==== Entries provided ====

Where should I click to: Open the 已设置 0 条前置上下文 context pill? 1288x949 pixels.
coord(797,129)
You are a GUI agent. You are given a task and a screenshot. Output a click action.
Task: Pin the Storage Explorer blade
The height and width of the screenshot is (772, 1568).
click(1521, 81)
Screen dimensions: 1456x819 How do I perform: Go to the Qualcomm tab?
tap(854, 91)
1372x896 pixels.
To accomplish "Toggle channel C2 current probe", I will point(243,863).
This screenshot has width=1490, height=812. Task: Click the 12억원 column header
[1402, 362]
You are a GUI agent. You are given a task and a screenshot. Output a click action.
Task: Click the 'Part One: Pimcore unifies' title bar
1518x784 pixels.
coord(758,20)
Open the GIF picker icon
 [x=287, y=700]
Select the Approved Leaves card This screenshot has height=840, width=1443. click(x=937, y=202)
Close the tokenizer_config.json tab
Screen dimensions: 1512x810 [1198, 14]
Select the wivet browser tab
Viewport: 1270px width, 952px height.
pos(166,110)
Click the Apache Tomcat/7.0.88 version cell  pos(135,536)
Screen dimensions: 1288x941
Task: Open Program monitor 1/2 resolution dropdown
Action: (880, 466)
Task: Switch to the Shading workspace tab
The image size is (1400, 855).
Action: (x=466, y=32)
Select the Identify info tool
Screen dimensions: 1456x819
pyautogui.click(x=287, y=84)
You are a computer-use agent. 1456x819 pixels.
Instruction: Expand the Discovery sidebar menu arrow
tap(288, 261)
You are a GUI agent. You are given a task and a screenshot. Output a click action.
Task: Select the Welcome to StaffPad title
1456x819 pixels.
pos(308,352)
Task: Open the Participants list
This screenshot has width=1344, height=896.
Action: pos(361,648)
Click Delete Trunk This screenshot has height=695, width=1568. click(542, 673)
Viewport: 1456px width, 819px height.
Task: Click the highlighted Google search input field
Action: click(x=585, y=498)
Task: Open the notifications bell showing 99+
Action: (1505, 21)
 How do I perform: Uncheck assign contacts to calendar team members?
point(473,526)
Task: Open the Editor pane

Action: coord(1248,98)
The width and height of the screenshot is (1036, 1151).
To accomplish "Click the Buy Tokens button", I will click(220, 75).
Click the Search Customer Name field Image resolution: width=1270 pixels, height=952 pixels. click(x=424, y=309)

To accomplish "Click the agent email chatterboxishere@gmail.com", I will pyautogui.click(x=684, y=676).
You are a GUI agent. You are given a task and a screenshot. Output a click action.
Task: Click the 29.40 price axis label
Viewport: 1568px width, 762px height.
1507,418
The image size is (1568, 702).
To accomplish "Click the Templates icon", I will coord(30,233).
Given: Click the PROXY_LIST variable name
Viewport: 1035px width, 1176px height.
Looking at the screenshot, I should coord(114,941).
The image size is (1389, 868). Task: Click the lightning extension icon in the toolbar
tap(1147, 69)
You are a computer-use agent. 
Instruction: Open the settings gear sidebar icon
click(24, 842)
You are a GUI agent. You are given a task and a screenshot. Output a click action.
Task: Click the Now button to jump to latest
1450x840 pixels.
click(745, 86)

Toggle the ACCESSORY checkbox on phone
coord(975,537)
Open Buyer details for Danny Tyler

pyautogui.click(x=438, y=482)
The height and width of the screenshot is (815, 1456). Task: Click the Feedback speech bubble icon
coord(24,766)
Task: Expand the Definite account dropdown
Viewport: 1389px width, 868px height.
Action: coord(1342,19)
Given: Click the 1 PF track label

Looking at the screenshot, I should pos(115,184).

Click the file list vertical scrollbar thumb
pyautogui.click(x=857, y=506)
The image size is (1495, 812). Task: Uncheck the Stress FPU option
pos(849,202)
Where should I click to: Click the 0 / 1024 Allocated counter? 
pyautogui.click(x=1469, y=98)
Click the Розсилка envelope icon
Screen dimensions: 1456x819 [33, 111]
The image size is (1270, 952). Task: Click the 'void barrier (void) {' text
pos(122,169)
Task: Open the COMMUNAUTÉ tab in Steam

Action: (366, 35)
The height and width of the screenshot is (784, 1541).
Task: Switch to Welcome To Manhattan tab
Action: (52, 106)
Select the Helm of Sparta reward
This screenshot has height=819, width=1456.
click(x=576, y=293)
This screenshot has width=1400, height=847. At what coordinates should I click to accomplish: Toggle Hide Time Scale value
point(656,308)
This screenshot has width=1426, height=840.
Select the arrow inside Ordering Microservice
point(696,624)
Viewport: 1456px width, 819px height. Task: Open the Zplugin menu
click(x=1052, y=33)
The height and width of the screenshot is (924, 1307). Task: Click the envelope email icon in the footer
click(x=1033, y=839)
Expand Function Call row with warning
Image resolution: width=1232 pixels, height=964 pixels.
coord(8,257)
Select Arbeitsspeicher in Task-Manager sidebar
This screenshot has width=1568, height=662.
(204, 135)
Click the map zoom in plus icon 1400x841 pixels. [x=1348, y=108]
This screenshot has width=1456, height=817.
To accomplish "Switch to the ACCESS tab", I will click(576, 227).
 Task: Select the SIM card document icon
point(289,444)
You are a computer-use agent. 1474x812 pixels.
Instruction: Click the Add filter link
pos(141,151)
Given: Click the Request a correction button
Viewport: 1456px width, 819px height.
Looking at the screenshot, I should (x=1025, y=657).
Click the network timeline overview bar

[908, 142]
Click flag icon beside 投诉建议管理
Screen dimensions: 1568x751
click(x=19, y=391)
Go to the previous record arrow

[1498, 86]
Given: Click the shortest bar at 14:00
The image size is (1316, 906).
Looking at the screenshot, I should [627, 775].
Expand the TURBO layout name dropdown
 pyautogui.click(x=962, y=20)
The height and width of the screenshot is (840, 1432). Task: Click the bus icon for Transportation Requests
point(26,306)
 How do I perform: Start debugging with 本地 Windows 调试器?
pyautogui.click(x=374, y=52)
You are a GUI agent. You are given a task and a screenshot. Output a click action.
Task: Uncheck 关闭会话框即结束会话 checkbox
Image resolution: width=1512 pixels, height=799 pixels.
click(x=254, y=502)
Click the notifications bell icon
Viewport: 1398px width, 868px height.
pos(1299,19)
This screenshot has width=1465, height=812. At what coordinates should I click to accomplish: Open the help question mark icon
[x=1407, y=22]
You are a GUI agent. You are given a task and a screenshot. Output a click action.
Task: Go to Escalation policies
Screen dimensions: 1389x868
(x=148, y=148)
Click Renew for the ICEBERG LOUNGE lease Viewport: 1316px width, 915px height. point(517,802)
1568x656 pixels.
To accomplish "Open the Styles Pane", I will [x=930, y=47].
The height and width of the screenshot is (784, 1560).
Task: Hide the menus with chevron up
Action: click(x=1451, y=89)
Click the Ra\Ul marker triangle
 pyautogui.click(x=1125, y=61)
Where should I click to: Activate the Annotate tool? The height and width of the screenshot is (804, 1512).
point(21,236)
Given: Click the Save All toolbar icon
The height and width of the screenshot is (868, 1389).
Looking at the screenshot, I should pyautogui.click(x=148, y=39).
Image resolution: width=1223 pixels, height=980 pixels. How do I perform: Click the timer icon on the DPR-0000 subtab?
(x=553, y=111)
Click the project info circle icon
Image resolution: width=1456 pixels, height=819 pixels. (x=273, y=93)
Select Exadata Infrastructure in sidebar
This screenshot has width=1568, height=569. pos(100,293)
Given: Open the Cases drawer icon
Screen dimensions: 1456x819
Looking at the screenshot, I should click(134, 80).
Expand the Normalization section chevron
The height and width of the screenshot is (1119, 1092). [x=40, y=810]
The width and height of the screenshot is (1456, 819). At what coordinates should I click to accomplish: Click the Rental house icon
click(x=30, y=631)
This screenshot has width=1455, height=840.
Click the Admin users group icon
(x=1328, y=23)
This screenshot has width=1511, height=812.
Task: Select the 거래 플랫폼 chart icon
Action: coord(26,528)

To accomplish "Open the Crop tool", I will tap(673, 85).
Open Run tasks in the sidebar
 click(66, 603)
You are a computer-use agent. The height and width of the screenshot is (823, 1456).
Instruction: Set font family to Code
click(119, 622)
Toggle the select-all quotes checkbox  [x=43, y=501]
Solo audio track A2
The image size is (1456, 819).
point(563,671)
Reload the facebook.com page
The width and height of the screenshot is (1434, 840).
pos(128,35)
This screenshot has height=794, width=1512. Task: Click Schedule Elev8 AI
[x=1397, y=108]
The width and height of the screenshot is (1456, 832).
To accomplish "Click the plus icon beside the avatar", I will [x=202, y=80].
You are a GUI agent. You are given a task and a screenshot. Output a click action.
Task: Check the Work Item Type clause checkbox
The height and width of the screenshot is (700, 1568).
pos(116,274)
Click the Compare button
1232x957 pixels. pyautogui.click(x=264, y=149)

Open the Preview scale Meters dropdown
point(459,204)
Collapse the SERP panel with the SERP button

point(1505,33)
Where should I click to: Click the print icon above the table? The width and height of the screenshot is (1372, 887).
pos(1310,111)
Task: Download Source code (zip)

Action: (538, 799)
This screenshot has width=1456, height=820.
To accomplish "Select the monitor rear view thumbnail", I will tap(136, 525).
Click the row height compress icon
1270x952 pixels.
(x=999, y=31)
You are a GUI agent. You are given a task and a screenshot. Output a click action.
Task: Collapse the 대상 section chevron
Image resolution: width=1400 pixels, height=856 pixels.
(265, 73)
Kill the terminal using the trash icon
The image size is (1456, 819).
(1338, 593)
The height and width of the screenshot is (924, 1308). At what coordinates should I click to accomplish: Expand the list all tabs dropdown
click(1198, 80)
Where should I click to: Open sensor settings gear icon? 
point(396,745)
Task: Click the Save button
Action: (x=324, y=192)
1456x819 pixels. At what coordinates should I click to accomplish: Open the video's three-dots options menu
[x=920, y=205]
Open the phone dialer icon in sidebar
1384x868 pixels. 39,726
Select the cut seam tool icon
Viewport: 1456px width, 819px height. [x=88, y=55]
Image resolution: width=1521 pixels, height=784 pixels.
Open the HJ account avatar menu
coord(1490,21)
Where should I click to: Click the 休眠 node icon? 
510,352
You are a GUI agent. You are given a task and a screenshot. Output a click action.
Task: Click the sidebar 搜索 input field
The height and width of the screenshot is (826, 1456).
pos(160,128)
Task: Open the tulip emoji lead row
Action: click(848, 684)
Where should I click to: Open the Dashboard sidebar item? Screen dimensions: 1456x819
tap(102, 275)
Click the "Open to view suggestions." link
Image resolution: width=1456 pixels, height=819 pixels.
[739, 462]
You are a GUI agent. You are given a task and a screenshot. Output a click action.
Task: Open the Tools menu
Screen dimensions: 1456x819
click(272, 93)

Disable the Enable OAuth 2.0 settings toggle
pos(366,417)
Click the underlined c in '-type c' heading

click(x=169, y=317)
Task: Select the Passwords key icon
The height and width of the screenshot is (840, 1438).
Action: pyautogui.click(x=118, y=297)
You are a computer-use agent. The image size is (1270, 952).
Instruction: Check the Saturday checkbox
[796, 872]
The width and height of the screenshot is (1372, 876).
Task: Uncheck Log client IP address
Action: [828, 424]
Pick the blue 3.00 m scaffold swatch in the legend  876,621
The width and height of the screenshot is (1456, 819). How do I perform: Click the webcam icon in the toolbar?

====

Activity
Among the lines above, find the one with "Click Renew for" and the one with "Task: Check the". Quote both and everything between them, exactly.

Exercise response
Click Renew for the ICEBERG LOUNGE lease Viewport: 1316px width, 915px height. point(517,802)
1568x656 pixels.
To accomplish "Open the Styles Pane", I will [x=930, y=47].
The height and width of the screenshot is (784, 1560).
Task: Hide the menus with chevron up
Action: click(x=1451, y=89)
Click the Ra\Ul marker triangle
 pyautogui.click(x=1125, y=61)
Where should I click to: Activate the Annotate tool? The height and width of the screenshot is (804, 1512).
point(21,236)
Given: Click the Save All toolbar icon
The height and width of the screenshot is (868, 1389).
Looking at the screenshot, I should pyautogui.click(x=148, y=39).
Image resolution: width=1223 pixels, height=980 pixels. How do I perform: Click the timer icon on the DPR-0000 subtab?
(x=553, y=111)
Click the project info circle icon
Image resolution: width=1456 pixels, height=819 pixels. (x=273, y=93)
Select Exadata Infrastructure in sidebar
This screenshot has width=1568, height=569. pos(100,293)
Given: Open the Cases drawer icon
Screen dimensions: 1456x819
Looking at the screenshot, I should click(134, 80).
Expand the Normalization section chevron
The height and width of the screenshot is (1119, 1092). [x=40, y=810]
The width and height of the screenshot is (1456, 819). At what coordinates should I click to accomplish: Click the Rental house icon
click(x=30, y=631)
This screenshot has width=1455, height=840.
Click the Admin users group icon
(x=1328, y=23)
This screenshot has width=1511, height=812.
Task: Select the 거래 플랫폼 chart icon
Action: coord(26,528)

To accomplish "Open the Crop tool", I will tap(673, 85).
Open Run tasks in the sidebar
 click(66, 603)
You are a computer-use agent. The height and width of the screenshot is (823, 1456).
Instruction: Set font family to Code
click(119, 622)
Toggle the select-all quotes checkbox  [x=43, y=501]
Solo audio track A2
The image size is (1456, 819).
point(563,671)
Reload the facebook.com page
The width and height of the screenshot is (1434, 840).
pos(128,35)
This screenshot has height=794, width=1512. Task: Click Schedule Elev8 AI
[x=1397, y=108]
The width and height of the screenshot is (1456, 832).
To accomplish "Click the plus icon beside the avatar", I will [x=202, y=80].
You are a GUI agent. You are given a task and a screenshot. Output a click action.
Task: Check the Work Item Type clause checkbox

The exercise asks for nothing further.